Song Machine Season One: Strange Timez: una modesta recensione

Il 2020, come sappiamo, non è stato un anno come gli altri, nel bene e nel male (soprattutto nel male): tra le proteste in Bielorussia contro il presidente Aljaksandr Lukašėnko, le rivolte antirazziste del movimento Black Lives Matter di quest’estate, e soprattutto la pandemia da Covid-19 che ha costretto il mondo al lockdown, il 2020 si può sicuramente annoverare tra le annate atipiche, per usare un eufemismo. È in questo bizzarro contesto che i Gorillaz, la band virtuale fondata nel 1998 dal cantante britannico Damon Albarn, già frontman dei Blur, e dal fumettista suo connazionale Jamie Hewlett, famoso per i suoi lavori come Tank Girl, hanno ideato il progetto intitolato Song Machine. Questo progetto è unico nel suo genere, in quanto ogni singolo viene rilasciato a cadenza mensile con annesso video musicale, e i brani, denominati “episodi”, di questa serie sono stati raccolti in un album, intitolato per l’appunto Song Machine Season One: Strange Timez, uscito il 23 ottobre.

L’album vanta una vasta gamma di collaborazioni: con artisti come Roxani Arias, Robert Smith dei The Cure, Elton John, JPEGMAFIA, Fatoumata Diawara, Octavian o lo scomparso Tony Allen non resta che l’imbarazzo della scelta. Musicalmente parlando tra le varie canzoni dell’album, coerentemente con l’eclettismo caratteristico di Albarn, non se ne troverà mai una uguale all’altra: infatti in quanto a generi i brani hanno numerose influenze, partendo dal new wave di Aries, passando per il synth pop di The Lost Chord, reminiscente del loro album del 2010 Plastic Beach; continuando con l’acid house di Opium per finire con l’afrobeat di How Far?. Sebbene, come si sarà notato, l’album non sia dotato della stessa congruenza stilistica tipica di lavori precedenti come The Now Now (2018) o Humanz (2017), tanto da essere considerato da alcuni non come un vero e proprio album ma piuttosto come una “raccolta di singoli”, la qualità di questo non ne risente affatto, anzi: un esercizio del genere mette in luce la capacità dei Gorillaz e di Albarn di muoversi tra i generi più vari, ma lasciando in ogni pezzo la propria impronta, un segno che ciò che si sta ascoltando sono effettivamente canzoni dei Gorillaz: evidentemente Albarn deve aver fatto caso alle critiche mosse contro Humanz, a cui era stata contestata la scarsa presenza dei Gorillaz rispetto ai collaboratori all’interno dei brani.

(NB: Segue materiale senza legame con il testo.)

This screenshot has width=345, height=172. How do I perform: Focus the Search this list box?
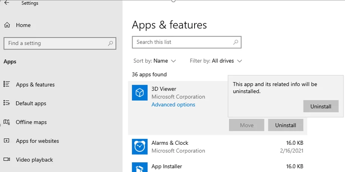[x=183, y=42]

I testi, come le canzoni in sé, sono estremamente vari tra di loro: alcuni ci offrono un’analisi della vita nel 2020, e di come gli eventi di quest’anno l’abbiano condizionata, come il lockdown (Opium) e i disordini politici (Strange Timez); altri raccontano storie di vario genere (The Pink Phantom, PAC-MAN); altri ancora ci mandano messaggi d’ispirazione e ci esortano a rialzarci, non importa quanto grave sia stata la caduta (Friday 13th, Momentary Bliss), oppure ci propongono una riflessione sul lato non sempre preso in considerazione del mondo di Hollywood e sull’effettiva importanza delle ricchezze e della notorietà che questo mondo porta con sé (The Valley Of The Pagans, How Far?). In ogni caso ci si può aspettare, indipendentemente dalla canzone scelta, dei testi significativi non facilmente dimenticabili.

In conclusione, se qualcuno mi dovesse chiedere di rappresentare il 2020 con un album, sicuramente sarebbe questo: un anno molto vario e fuori dal comune merita di essere rappresentato con un album molto eterogeneo e nato da un concetto decisamente fuori dal comune come Song Machine Season One: Strange Timez. Tuttavia c’è una differenza molto importante: se questo album è un ottimo concentrato di musica dalla durata di circa un’ora, il 2020 è un disastroso concentrato di eventi dalla durata (ahinoi) di 12 mesi. Infine volevo chiudere con una citazione ad Opium, un’esortazione alla speranza di cui si ha molto bisogno in questi tempi così strani:

«Winter lasted for ages (L’inverno è durato per anni)

Trouble don’t last always (I problemi non durano per sempre)

Brand new life, turn the page (Nuova vita, volta pagina)

Be alright, be okay (Stai bene, stai a posto)».